Pero ese tipo de límites a la educación no sólo se da en ese país. En todo el mundo hay esfuerzos concertados para controlar quién puede acceder a la educación y qué pueden aprender los niños en las escuelas.

Los movimientos “antigénero” rechazan los cambios sociales que surgen de un aumento de los derechos de las mujeres y las personas LGBTQ+ y promueven un orden social basado en normas de género patriarcales, el matrimonio heterosexual y una comprensión binaria del género.

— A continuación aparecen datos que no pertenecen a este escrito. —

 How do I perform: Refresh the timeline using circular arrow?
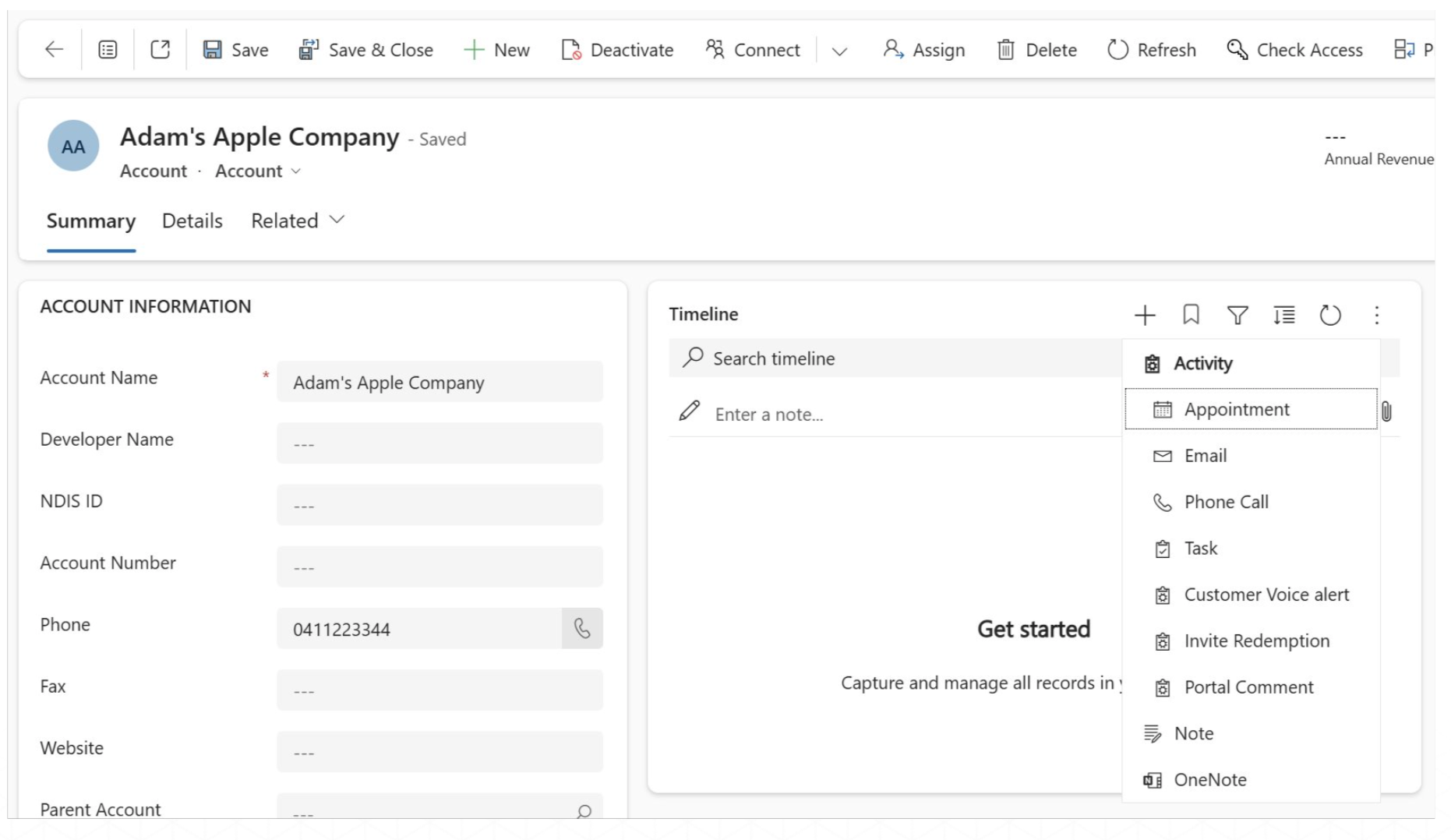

Se dirigen a las escuelas porque la educación tiene un potencial único para influir en las normas y actitudes sociales a largo plazo.

Estos movimientos están financiados en gran medida por fundaciones y personas conservadoras, sobre todo en Estados Unidos y Europa.

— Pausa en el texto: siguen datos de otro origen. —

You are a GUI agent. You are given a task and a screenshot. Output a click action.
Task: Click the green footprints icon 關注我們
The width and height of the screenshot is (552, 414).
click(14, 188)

Mi informe, coescrito con colegas del grupo de expertos ODI Global, ha concluido que se trata de una tendencia en aumento y bien financiada, pero que se puede contrarrestar, incluso mediante el uso de leyes que defiendan los derechos humanos. 

Alcance global

En la última década, estos movimientos han adquirido una gran influencia. Tienen un alcance global e incluyen a políticos, fundaciones, grupos de expertos, ecosistemas mediáticos, instituciones religiosas y la sociedad civil de base.

Uno de esos grupos, por ejemplo, es la plataforma en línea multilingüe CitizenGO, que moviliza a las personas para que firmen peticiones y participen en campañas de redacción de cartas para influir en las políticas tanto a nivel nacional como global.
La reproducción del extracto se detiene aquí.